— SET EXERCISE —
Copy out the material below with "Toggle" swapped for "Flip" and nothing else altered. Omit the pictures.

** start **

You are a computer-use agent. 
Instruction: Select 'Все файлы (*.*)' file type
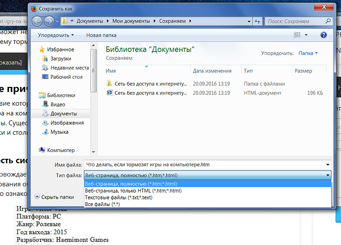click(102, 204)
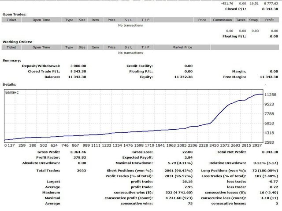
Task: Select the Expected Payoff value 2.84
Action: click(188, 157)
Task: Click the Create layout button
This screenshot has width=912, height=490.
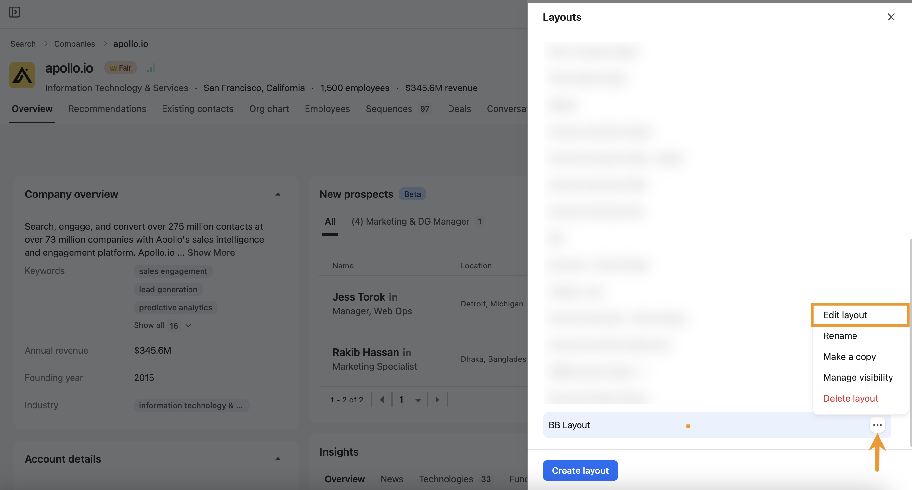Action: pyautogui.click(x=580, y=470)
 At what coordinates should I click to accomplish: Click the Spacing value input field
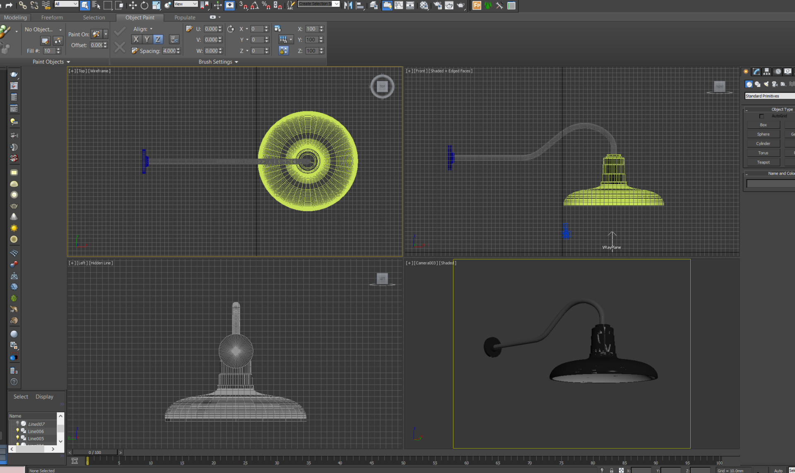coord(169,51)
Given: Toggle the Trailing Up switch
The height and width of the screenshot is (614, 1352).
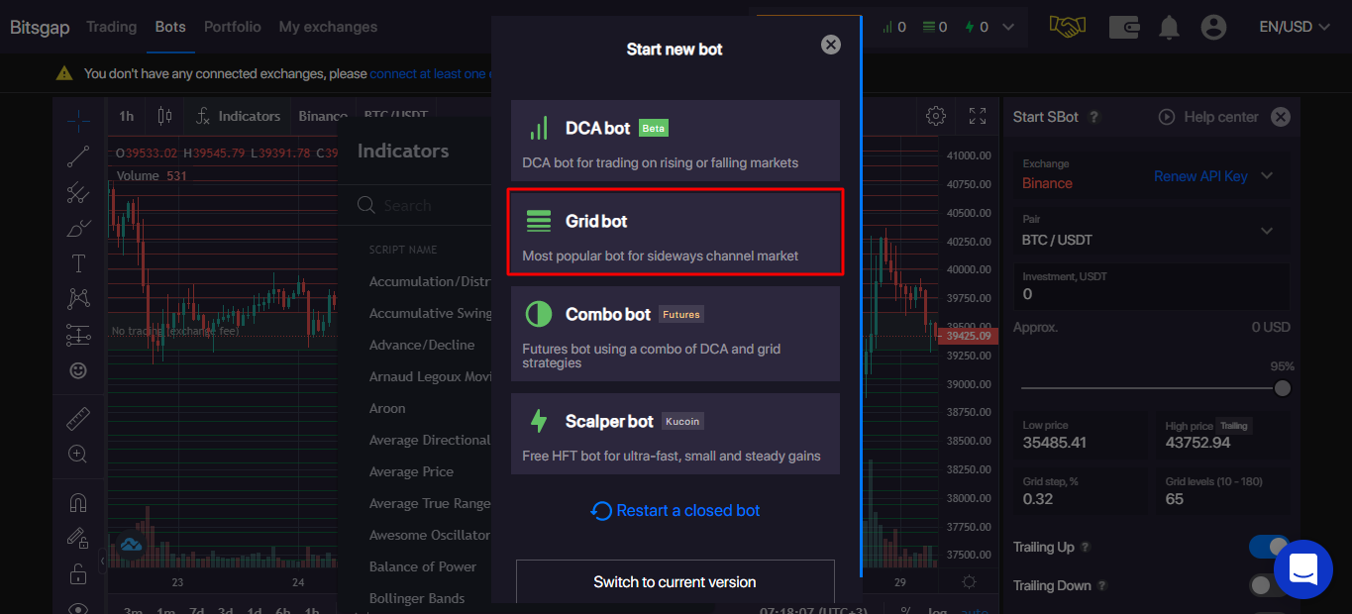Looking at the screenshot, I should pyautogui.click(x=1268, y=547).
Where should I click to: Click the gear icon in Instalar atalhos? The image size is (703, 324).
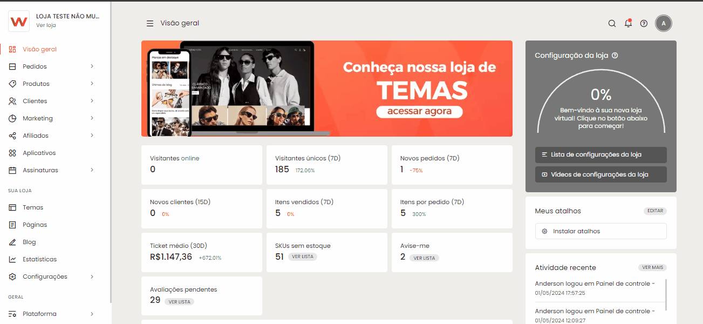pos(544,231)
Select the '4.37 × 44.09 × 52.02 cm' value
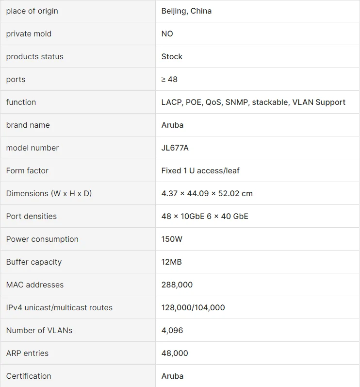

** end **

— RIGHT ANSWER —
You are a computer-use agent. 
Instruction: Select 'Все файлы (*.*)' file type
click(102, 204)
Task: Select the Expected Payoff value 2.84
Action: click(188, 157)
Task: Click the Create layout button
This screenshot has width=912, height=490.
Action: pyautogui.click(x=580, y=470)
 At what coordinates should I click to accomplish: Click the Spacing value input field
coord(169,51)
Given: Flip the Trailing Up switch
The height and width of the screenshot is (614, 1352).
Looking at the screenshot, I should pyautogui.click(x=1268, y=547).
Where should I click to: Click the gear icon in Instalar atalhos? The image size is (703, 324).
pos(544,231)
Select the '4.37 × 44.09 × 52.02 cm' value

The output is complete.